Urbanisme
Toute architecture est limitée.
Des vides dans nos villes.
Pour espérer durer, une ville doit évoluer. Pour évoluer, il faut du temps et de l’espace. Et évoluer ne veut pas dire s’étendre.
La projection dans le temps et dans l’espace qu’est l’étude urbanistique ou architecturale doit s'arrêter et ne pas prévoir quelle sera l’évolution possible d’une ville. Elle doit rester humble et se limiter pour espérer durer. C’est aux futurs usagers de décider de leurs futurs besoins.
Il faut donc qu’elle prévoit des vides. Des vides à remplir plus tard. Sans fonctions. Il faut prévoir des vides quand on projette mais également après. Car sinon les vides sont remplis et l’on n'évolue plus. Il faut donc démolir parfois. Nous avons la possibilité de conserver des traces autrement.
En analysant les plans d’aménagement urbain de la ville de Tunis, ou d’autres villes Tunisiennes, nous sommes très vite déçus. Déçus de voir qu’on a à faire à un phénomène décrit il y a 75 ans par Le Corbusier : l’illusion des plans. Ceux qui y réfléchissent, qui décident et ceux qui les dessinent font précisément des dessins au sens non noble du terme. Tracent des axes, font des rond-points, des losanges parfois, réfléchissent en deux dimensions, platement donc. Se disent sûrement que si un plan d'aménagement est symétrique par endroits, il doit sûrement être bien.

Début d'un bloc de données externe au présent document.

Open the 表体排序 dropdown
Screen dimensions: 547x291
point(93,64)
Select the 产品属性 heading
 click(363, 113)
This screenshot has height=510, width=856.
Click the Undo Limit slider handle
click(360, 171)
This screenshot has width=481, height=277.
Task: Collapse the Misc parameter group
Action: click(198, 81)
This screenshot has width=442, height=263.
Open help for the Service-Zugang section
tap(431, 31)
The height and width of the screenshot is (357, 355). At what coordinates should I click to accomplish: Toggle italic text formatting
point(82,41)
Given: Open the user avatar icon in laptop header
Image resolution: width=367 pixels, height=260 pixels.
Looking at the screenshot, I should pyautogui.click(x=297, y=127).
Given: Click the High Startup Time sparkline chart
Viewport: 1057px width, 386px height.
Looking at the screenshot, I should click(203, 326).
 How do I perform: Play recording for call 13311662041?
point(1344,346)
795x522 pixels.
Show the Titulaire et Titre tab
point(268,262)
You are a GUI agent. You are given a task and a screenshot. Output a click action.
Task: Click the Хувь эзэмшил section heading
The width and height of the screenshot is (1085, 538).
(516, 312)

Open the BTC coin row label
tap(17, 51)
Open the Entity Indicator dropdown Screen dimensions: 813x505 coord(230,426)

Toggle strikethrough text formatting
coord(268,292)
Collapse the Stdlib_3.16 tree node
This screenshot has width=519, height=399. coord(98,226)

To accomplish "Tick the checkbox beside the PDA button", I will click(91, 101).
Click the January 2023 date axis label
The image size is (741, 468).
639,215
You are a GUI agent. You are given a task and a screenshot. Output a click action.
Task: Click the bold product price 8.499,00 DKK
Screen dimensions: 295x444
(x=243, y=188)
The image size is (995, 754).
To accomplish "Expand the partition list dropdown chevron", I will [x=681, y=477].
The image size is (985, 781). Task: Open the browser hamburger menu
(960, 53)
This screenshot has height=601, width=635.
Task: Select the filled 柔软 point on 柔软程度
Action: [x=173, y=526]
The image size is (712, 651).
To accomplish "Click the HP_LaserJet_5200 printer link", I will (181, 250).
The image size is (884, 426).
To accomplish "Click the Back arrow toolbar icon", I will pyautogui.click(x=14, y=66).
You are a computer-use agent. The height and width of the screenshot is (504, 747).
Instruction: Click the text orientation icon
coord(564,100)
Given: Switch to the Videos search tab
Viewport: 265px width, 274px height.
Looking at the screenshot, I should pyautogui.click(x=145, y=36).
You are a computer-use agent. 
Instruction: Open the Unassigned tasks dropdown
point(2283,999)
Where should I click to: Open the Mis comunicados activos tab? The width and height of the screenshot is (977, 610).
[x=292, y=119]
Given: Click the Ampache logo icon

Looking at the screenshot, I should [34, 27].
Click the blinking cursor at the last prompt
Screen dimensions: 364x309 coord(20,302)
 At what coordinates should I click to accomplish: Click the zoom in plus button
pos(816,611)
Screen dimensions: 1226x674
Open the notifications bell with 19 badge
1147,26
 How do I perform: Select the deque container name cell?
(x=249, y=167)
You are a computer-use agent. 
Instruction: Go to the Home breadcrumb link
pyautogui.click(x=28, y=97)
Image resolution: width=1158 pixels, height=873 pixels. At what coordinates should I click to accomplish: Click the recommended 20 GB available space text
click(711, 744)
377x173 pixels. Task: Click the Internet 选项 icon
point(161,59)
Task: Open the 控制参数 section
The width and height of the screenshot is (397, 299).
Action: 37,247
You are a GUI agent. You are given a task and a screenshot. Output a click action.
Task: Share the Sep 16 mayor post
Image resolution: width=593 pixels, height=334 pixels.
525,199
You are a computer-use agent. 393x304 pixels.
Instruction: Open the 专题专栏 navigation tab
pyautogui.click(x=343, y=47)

Il semblerait que tout l’urbanisme des nouveaux quartiers de la ville de Tunis soit uniquement dicté par des raisons sécuritaires: limiter les accès pour mieux les contrôler. C’est même flagrant. Prenons l'exemple des quartiers des Berges du Lac ou du CUN qui sont pourtant de grands quartiers, drainant beaucoup d’usagers au quotidiens mais qui n’ont chacun que très peu de réelles connexions avec le reste du tissu urbain de la ville. Comment expliquer, dans le cas du premier quartier qui ne présente que 3 accès, que d’autres considérations autres que sécuritaires (dans un sens très limité des anciens et du nouveau régimes) aient pû favoriser de tels choix.